Low-Temperature Nonoxidative Dehydrogenation of Short-Chain Alkanes over Copper(I) Mordenite via Chemical Looping

We report selective low-temperature non-oxidative dehydrogenation of ethane and propane to ethylene and propylene via chemical looping using copper(I)-containing mordenite as active material. Combining Cu K-edge X-ray absorption spectroscopy, in situ infrared spectroscopy (FTIR), H/D kinetic isotope effect measurements, and density functional theory calculations, we show that the active sites for the dehydrogenation reaction are copper(I) cations hosted in zeolite framework, and the rate-limiting step is activation of the first C-H bond of alkane.
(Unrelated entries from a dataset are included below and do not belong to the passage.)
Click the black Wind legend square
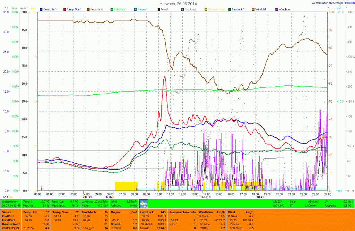355x231 pixels. [159, 9]
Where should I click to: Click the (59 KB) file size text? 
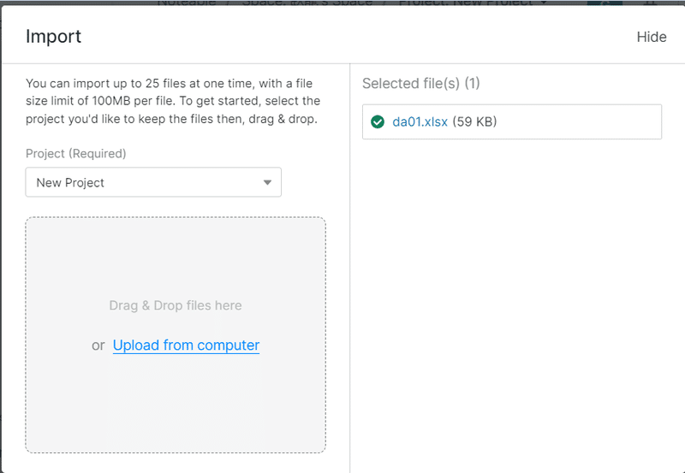(474, 122)
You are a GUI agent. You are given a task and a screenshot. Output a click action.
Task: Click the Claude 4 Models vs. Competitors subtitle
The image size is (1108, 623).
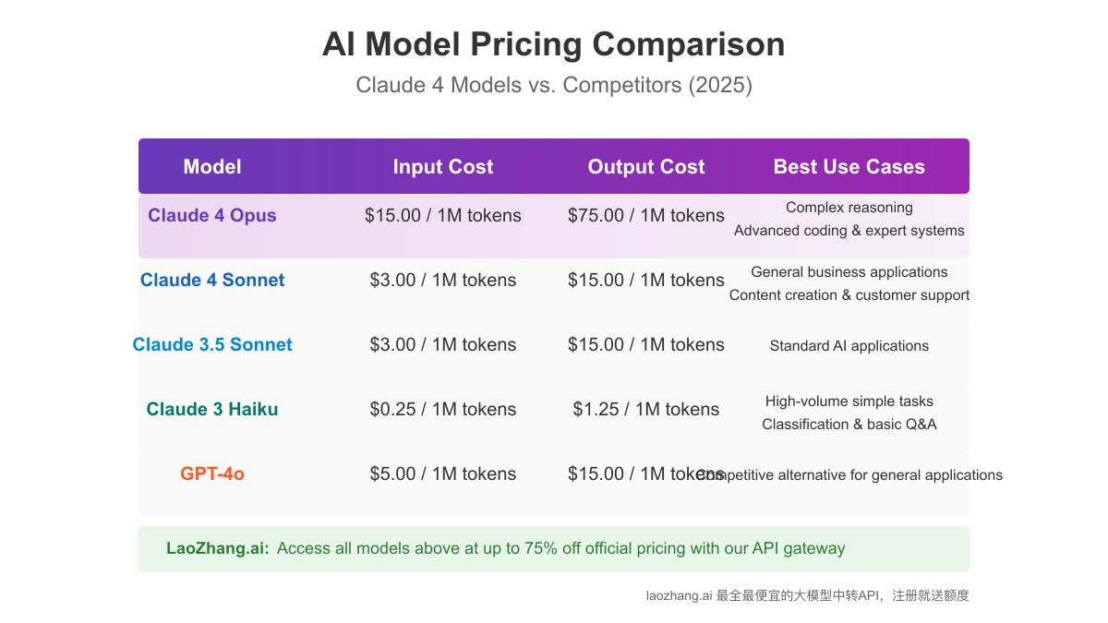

The stoichiometric reaction between the gas-phase alkane and copper(I) cationic site results in the formation of a stable copper(I)-alkene π-complex and gaseous hydrogen. Complete saturation of copper(I) sites with alkenes can be attained at 573 K with a selectivity close to 100%. The strong binding of alkenes to copper(I) sites promotes the dehydrogenation reaction, enabling the yield of alkene more than 100 times greater than the gas-phase thermodynamic limit. Copper(I)-alkene complexes can be decomposed in a separate step by contact with water at near-ambient temperature, releasing alkenes into the gas phase, and the material can be regenerated without detectable loss of activity.